The costs of any examinations requested by the obligor shall be borne entirely by the requesting obligor. Such examinations shall be conducted within the city, town, or statutory city of residence of the injured person. If there is no qualified physician to conduct the examination within the city, town, or statutory city of residence of the injured person, then such examination shall be conducted at another place of the closest proximity to the injured person?s residence. Obligors are authorized to include reasonable provisions in policies for mental and physical examination of those injured persons.

If requested by the person examined, a party causing an examination to be made shall deliver to the examinee a copy of every written report concerning the examination rendered by an examining physician to that person, at least one of which reports must set out in detail the findings and conclusions of such examining physician.
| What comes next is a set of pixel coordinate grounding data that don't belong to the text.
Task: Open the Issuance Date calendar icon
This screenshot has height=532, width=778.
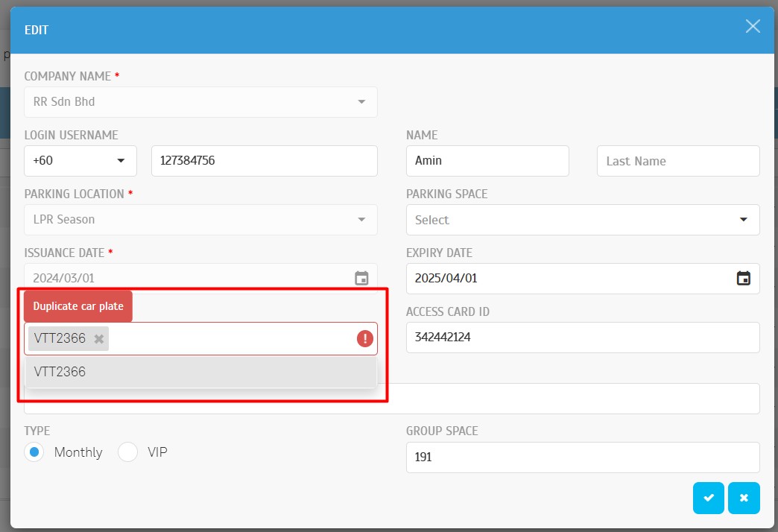Action: coord(361,279)
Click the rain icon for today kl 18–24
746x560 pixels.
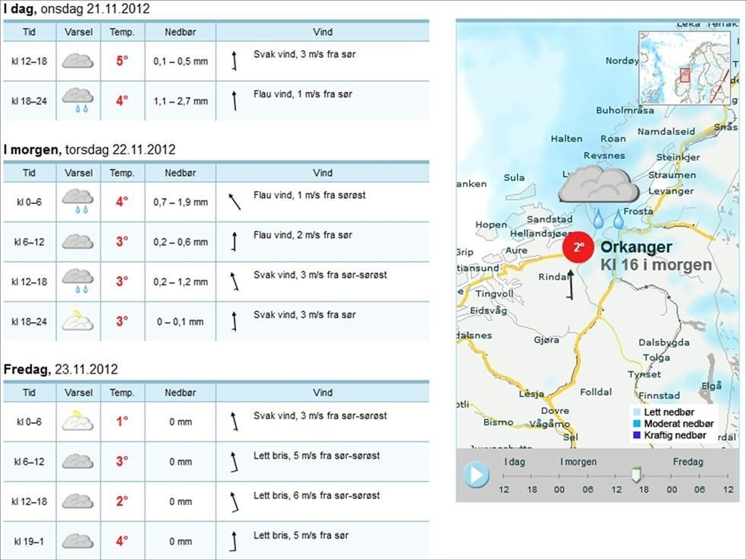(x=78, y=100)
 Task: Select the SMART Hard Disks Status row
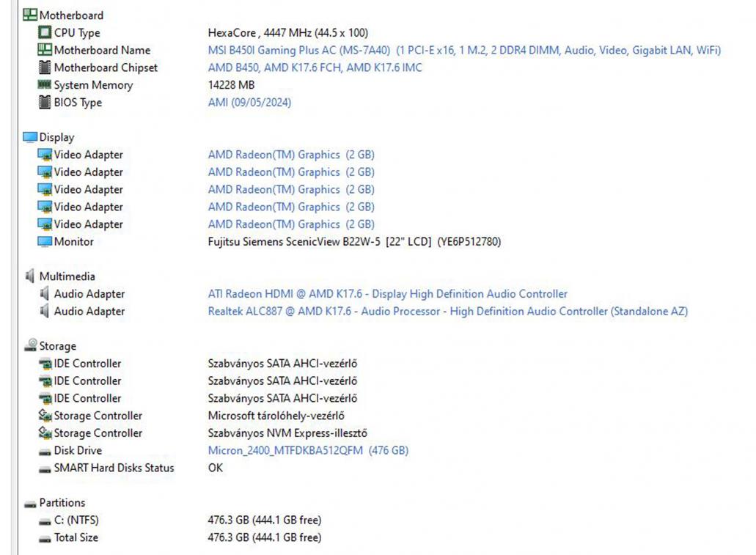coord(114,468)
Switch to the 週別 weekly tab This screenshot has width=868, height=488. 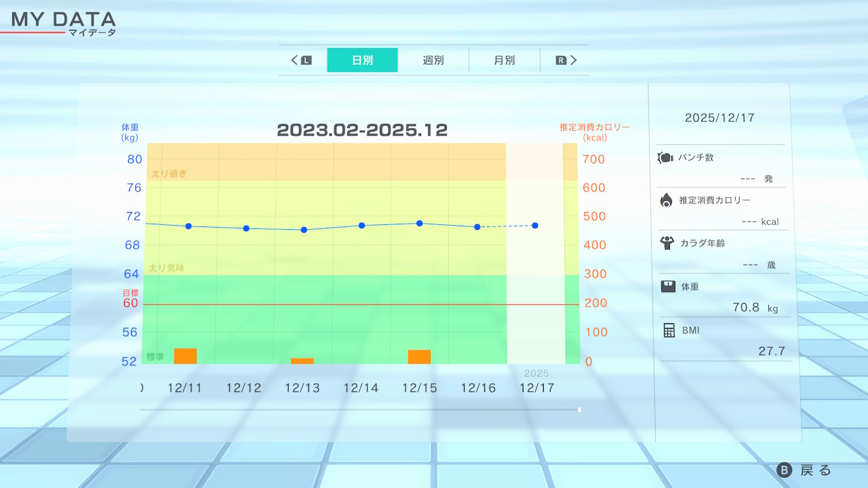(433, 60)
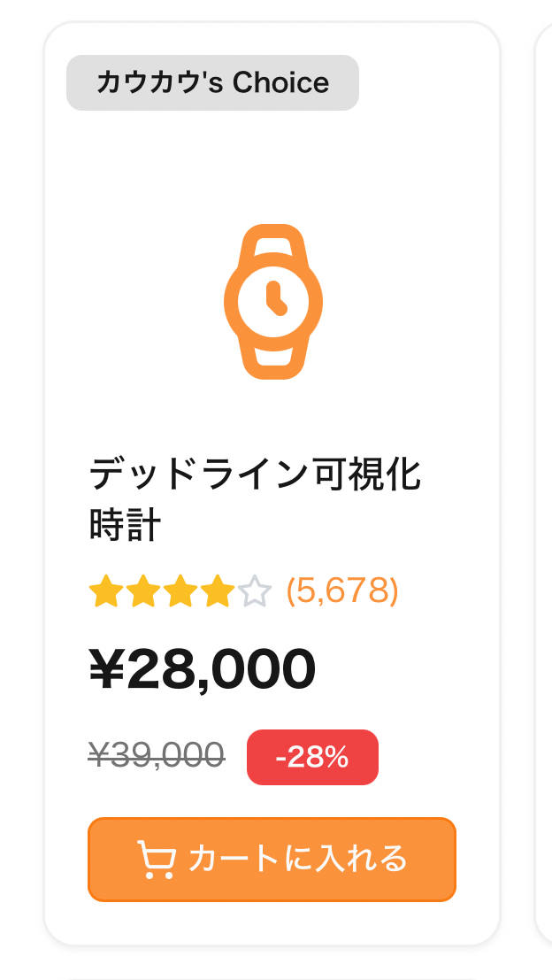Image resolution: width=552 pixels, height=980 pixels.
Task: Click the orange watch product icon
Action: tap(272, 302)
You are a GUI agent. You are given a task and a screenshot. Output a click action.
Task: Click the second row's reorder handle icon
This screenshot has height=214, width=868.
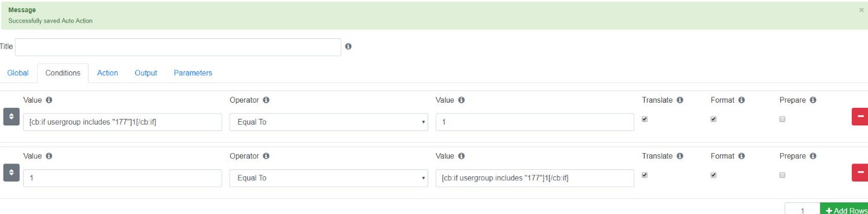pos(12,173)
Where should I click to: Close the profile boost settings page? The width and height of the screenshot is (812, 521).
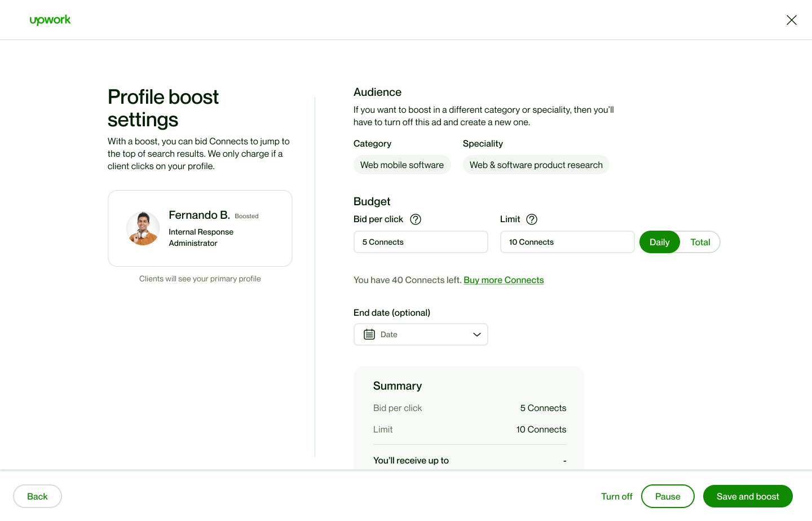click(x=791, y=20)
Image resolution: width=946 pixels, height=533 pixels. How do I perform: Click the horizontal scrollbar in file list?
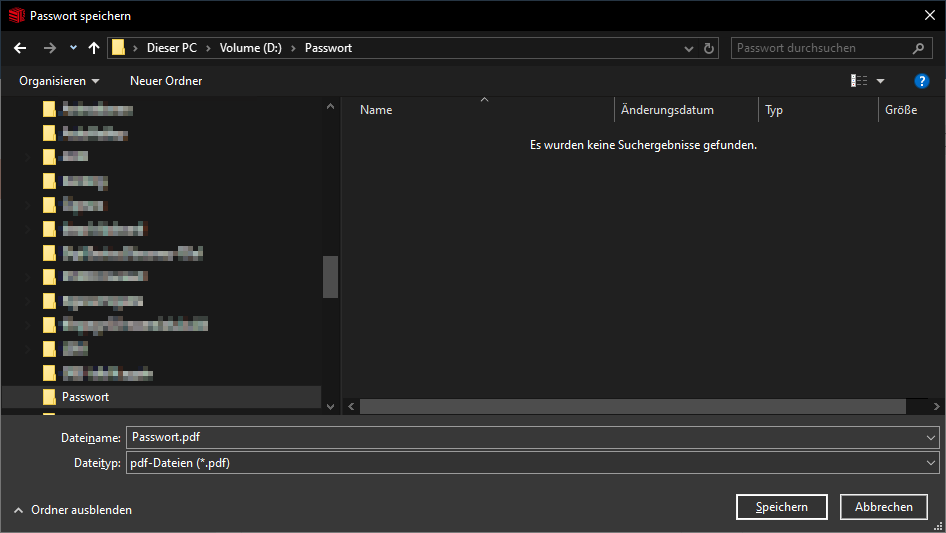click(632, 407)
An injured person shall also do all things reasonably necessary to enable the obligor to obtain medical reports and other needed information to assist in determining the nature and extent of the injured person?s injuries and loss, and the medical treatment received. If the claimant refuses to cooperate in responding to requests for examination and information as authorized by this section, evidence of such noncooperation shall be admissible in any suit or arbitration filed for damages for such personal injuries or for the benefits provided by sections 65B.41 to 65B.71.

A physician may not perform more than a total of 24 adverse examinations under this subdivision and section 176.155, subdivision 1, in any calendar year whether done for one or more reparation obligors or employers.
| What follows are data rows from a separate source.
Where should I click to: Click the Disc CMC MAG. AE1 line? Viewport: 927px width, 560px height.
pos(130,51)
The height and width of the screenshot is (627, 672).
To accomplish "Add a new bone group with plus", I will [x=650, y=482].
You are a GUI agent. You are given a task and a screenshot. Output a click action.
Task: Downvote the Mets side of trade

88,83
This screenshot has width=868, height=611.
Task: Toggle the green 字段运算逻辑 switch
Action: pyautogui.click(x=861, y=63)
A physician may perform a chart or other paper review, but benefits or claims may not be denied on evidence based on such an examination. Testimony or other evidence by a physician on behalf of the reparation obligor concerning the medical condition of the injured person may be considered as a basis for denying a claim or benefit if the physician has physically examined the person.

A physician performing an adverse examination under this section must be licensed to practice medicine in Minnesota.

The provisions of this section apply before and after the commencement of suit.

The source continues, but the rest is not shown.